= Magsformiles =

MagsforMiles, a program run by CAP Systems, allows people to redeem frequent flyer miles for magazine subscriptions. Members of frequent flyer programs with an active, positive mileage balance may receive direct mail informing them of the opportunity to redeem their miles for magazines. Opportunities to redeem miles for magazines are also available on Airline websites.

As of November 2024, Magsformiles is no longer in operation. The web site now points to another site focused on paid magazine subscriptions.
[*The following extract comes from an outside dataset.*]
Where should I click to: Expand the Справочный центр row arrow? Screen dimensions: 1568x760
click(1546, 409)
== Available subscriptions ==
As of 2023, the selection is fairly small and includes Barron's, Whiskey Advocate, Cigar Aficionado, Wine Spectator, and Midwest Living, among others.

== Current partners ==
CAP Systems works with many major United States domestic airlines, including Delta Air Lines, United Airlines, American Airlines, Hawaiian Airlines, Frontier Airlines, and others.

==Criticism==
Mark Dominiak of TelevisionWeek had a bad experience in 2006, never receiving the promised magazines, and by the time he realized it his miles had expired.
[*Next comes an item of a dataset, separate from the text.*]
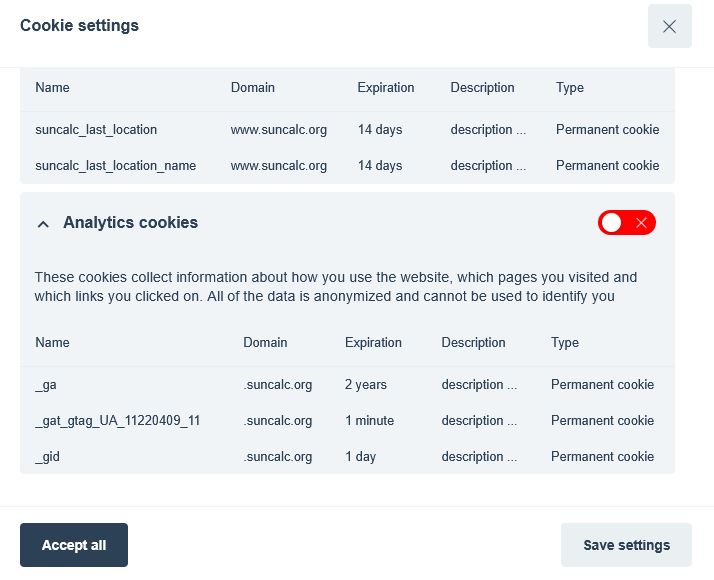Click the Name header in Analytics table

52,343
Google SEO expert Matt Cutts had a similar experience, of the eight magazines and newspapers Cutts tried to order, he received zero. Instead, eight different times he was told that an 'overwhelming response' meant that title wasn't available. However, a week later, Cutts was contacted by both US Airways and MagsforMiles, at which time Cutts was informed that he had not updated his frequent flyer profile information after moving from NC to CA. This caused him to not receive the magazines he ordered.